一 怪汽船と怪老人
どろぼう船
冷凍船虎丸には、僕(山路健二)のほかに、もう一人ボーイがいた。それは、南京生れの陳秀峰と、自ら名乗る紅顔の美少年だ。
ピコル船長附のボーイだから、僕のような、雑役夫にひとしいボーイと、めったに話合う機会もなかったが、船が函館港を出帆し、北上してから三昼夜目、すでに北千島圏内に入ったある日、後甲板で、二人は、ひょっこり出会った。すると、陳君は、流暢な日本語で、僕にそっと話かけた。

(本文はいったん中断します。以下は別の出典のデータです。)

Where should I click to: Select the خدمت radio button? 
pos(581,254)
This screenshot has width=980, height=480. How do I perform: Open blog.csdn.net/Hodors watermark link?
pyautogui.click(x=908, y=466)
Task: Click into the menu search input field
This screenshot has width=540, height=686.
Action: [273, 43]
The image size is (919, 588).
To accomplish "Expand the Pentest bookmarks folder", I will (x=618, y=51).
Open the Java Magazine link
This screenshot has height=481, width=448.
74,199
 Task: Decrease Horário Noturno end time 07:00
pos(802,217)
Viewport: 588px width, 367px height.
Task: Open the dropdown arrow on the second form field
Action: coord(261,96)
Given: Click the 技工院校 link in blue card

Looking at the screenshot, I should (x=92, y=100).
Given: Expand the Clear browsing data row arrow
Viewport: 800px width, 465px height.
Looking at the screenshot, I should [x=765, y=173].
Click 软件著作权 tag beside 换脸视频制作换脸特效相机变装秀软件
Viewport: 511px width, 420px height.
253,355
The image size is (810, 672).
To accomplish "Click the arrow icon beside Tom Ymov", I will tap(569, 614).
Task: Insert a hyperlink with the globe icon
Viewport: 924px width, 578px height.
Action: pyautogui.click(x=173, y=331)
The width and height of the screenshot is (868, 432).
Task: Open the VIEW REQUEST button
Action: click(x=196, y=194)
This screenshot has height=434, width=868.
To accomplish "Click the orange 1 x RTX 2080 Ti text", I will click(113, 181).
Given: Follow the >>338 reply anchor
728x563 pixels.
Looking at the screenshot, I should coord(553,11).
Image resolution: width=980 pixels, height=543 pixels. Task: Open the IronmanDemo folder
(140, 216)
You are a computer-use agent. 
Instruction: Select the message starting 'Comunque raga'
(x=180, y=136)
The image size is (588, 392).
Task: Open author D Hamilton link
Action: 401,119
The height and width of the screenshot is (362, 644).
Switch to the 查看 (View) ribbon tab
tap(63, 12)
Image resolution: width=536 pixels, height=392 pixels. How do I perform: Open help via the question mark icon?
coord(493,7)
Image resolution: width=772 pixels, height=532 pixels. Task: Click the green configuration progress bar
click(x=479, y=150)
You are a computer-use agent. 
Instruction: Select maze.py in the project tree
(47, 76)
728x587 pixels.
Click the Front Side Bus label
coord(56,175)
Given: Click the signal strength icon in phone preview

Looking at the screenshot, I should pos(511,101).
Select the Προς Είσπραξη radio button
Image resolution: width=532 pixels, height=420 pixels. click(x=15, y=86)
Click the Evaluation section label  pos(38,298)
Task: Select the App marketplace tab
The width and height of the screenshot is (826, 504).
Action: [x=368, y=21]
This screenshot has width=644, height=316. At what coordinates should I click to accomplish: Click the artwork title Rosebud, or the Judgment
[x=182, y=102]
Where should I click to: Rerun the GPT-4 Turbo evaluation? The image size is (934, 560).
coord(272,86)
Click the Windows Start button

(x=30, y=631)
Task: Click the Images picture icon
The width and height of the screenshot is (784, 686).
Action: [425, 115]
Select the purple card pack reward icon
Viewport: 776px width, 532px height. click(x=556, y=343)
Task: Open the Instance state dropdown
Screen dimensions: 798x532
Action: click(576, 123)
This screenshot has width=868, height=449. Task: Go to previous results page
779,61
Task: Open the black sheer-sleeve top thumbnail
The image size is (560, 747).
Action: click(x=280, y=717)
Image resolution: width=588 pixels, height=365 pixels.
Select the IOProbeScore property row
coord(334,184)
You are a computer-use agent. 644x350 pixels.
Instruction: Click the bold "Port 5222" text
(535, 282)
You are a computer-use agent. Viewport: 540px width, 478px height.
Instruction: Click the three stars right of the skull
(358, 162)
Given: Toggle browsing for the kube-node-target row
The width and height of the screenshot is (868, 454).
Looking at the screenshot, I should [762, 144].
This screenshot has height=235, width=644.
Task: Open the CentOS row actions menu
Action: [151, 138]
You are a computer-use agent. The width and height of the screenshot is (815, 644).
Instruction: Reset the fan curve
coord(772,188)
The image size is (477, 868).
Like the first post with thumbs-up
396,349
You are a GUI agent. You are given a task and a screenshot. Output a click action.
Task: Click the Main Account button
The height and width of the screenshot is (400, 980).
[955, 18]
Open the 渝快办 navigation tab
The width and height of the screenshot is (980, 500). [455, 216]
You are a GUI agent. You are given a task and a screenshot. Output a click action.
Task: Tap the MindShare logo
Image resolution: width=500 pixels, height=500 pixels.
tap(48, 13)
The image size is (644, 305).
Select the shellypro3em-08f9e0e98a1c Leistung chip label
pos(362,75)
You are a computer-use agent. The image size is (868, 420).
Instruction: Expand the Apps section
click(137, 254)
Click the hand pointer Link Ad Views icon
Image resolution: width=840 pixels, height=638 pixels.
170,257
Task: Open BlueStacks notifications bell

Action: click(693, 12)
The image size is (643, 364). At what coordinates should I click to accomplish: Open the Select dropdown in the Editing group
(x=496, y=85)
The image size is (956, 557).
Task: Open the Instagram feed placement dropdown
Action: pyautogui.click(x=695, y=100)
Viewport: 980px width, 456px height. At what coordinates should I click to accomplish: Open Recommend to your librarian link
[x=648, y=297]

「カナダのH・G汽船会社の所属船が、どうして、僕等のような東洋人を雇うのか、君は、知っているかい」
まるで、少女のように優しい声だ。僕は、何となく親しみを覚えて、
「それは、東洋人は、安い給金で雇えるからだろう」
「うん、それもある。だが、もっと他にも理由があるよ。だいち、この船は、どろぼう船だってことを、君は、知ってやしまい」
「え! どろぼう船?」
「叱ッ!……この船はね、表面は、カナダから日本の北千島へ、紅鮭を買いにいく冷凍船とみせかけているが、じつは、千島の無人島で、ラッコやオットセイを密猟する、国際的どろぼう船なのさ」
「へえ。じゃ、僕等も、どろぼうの手下にされたのかい」
「まアそうだ。しかも、さんざ、コキ使ったあとで、密猟が終り、満船して本国へ帰る途中、臨時に雇った水夫や、君たちのようなボーイを海ン中へ放り込んでしまうに都合がいいからだよ。つまり、東洋人を人間扱いにしていないのだ」
「どうして、海ン中へ放り込むのさ」
「この船の船員は、みんなピコル船長の乾児だろう。だから安心だが、臨時に雇った水夫やボーイたちは、上陸すると、この船の悪事を、みんな洩してしまう。それが怖ろしいので、毎年横浜や函館で、東洋人の水夫や、ボーイを雇って、北洋へ連れて往き、うんとコキ使って、不用になると、帰航の途中、海ン中へ放り込んでしまうのだ」
僕はこれをきくと、おもわず、義憤の血の湧き立つのを覚えた。